Jeremiah 20: Questions and Answers.

November 15, 2020 in Today's Q&A by TGV

Bible Study Guide/ Jeremiah 20, (24-BSG-20J)/ Questions And Answers.


[1] What do you know about Pashhur, the son of Immer?— (1-2) He was the priest, who was [also] chief officer in the house of the LORD.

[2] What did Pashhur do to Jeremiah? (2) He seized Jeremiah and had him beaten, or flogged with 40 lashes (cf. Deut. 25:2–3). He “put him in the stocks that were at the upper Benjamin Gate by the house of the Lord.”

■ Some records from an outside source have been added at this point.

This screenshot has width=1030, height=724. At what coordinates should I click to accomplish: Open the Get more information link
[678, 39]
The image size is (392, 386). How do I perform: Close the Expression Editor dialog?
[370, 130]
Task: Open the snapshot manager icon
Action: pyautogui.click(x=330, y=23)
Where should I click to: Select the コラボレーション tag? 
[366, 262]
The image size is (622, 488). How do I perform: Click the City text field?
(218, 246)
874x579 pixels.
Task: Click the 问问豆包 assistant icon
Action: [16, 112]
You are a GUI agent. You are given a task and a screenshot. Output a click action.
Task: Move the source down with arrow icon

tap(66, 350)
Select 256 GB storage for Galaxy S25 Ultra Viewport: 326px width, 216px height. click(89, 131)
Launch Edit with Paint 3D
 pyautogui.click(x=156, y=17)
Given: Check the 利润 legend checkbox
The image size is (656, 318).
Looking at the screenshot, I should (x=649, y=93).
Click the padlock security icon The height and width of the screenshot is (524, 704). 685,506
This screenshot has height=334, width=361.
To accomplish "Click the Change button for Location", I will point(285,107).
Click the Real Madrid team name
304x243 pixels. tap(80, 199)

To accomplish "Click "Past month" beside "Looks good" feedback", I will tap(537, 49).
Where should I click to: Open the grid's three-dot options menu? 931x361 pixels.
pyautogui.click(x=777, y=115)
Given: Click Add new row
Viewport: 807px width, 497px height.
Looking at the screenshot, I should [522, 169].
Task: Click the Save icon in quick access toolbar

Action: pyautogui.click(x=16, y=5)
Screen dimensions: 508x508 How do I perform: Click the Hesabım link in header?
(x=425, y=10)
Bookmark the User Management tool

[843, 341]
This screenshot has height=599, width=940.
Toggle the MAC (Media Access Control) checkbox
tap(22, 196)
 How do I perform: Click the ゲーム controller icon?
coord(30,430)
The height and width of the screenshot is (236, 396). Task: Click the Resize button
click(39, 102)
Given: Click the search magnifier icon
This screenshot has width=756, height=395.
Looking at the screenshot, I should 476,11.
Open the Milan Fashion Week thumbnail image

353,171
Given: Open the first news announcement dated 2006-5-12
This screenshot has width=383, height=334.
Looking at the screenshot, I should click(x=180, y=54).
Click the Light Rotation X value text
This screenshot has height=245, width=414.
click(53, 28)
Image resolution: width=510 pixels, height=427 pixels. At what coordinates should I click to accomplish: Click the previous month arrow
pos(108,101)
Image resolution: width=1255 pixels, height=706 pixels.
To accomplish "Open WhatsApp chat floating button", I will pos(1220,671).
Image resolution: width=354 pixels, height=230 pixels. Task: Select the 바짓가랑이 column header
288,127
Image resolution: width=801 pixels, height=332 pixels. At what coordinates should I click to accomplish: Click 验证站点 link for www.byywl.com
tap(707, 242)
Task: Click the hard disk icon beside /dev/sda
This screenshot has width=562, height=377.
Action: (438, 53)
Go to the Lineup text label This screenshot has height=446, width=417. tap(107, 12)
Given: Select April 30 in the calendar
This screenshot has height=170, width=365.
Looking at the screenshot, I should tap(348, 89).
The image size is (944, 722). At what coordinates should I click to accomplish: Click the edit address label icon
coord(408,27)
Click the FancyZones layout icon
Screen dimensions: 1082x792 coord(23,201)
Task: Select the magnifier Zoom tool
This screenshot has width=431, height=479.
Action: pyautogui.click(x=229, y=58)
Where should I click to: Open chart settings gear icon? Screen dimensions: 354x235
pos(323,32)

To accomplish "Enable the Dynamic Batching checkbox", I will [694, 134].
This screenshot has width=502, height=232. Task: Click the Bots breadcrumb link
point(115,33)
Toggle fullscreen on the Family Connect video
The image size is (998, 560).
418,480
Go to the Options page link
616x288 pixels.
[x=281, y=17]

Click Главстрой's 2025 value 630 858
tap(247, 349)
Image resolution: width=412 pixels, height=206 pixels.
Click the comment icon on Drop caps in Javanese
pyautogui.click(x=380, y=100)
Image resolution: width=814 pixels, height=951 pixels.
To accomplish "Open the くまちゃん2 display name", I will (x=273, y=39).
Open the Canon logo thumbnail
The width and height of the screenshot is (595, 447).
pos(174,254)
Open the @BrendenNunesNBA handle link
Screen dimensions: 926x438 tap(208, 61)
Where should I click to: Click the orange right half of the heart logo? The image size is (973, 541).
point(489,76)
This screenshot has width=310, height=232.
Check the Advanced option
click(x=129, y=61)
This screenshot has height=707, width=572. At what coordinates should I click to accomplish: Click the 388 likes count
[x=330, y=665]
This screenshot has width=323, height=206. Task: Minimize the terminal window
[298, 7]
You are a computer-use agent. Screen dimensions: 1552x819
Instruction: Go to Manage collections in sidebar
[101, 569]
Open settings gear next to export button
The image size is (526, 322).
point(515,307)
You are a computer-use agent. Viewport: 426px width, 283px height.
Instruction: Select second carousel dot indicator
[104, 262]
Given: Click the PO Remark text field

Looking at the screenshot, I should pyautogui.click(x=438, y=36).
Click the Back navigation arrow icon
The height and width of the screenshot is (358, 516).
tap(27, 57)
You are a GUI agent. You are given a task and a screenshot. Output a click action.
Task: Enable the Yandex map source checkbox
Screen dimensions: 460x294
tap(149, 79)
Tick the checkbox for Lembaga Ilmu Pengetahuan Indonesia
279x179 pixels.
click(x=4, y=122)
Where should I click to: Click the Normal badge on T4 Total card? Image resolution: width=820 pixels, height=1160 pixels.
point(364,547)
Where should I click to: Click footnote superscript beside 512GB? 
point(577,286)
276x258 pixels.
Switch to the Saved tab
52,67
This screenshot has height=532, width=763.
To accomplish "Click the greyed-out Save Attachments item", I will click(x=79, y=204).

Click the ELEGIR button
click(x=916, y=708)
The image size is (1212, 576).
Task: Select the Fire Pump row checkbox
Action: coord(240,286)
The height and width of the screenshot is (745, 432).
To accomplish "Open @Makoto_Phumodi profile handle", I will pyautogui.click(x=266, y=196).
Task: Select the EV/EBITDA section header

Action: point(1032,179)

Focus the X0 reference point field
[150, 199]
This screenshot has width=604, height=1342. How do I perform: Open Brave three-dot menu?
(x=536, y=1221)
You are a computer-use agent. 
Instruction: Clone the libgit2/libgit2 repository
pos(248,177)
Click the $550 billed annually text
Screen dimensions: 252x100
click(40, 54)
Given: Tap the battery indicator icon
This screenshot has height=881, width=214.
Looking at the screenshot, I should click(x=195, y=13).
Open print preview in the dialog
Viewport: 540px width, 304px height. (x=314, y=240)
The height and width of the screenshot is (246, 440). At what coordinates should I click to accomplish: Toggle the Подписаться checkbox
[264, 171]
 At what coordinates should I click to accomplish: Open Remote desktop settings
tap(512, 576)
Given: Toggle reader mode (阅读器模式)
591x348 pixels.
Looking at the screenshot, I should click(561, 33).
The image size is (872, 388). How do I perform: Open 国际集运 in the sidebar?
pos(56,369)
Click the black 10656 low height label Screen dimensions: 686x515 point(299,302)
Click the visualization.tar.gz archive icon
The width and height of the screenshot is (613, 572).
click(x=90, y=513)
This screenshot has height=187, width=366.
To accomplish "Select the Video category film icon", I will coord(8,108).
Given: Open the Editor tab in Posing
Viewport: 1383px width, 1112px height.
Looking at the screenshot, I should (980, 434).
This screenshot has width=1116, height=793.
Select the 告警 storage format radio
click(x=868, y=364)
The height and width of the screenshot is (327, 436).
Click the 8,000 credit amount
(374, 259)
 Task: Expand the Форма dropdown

[3] What were the stocks? — “an instrument of torture with five holes, in which the neck, two hands, and two feet were thrust, the body being kept in a crooked posture (Je 29:26). From a Hebrew root, to “turn,” or “rack.” This marks Pashur’s cruelty.” [Commentary Critical and Explanatory on the Whole Bible, 1:526].

NOTE: Pashhur “maintained order within the sacred precincts. Ironically, Pashhur chooses to maintain order by persecuting the Lord’s prophet rather than deal with the practices defiling the temple (identified by Jeremiah in ch. 7). The opposition endured by all the OT prophets foreshadows the opposition faced by Jesus as the final prophet (Luke 11:49–51).” –[NIV Biblical Theology Study Bible/ Jer. 20:1]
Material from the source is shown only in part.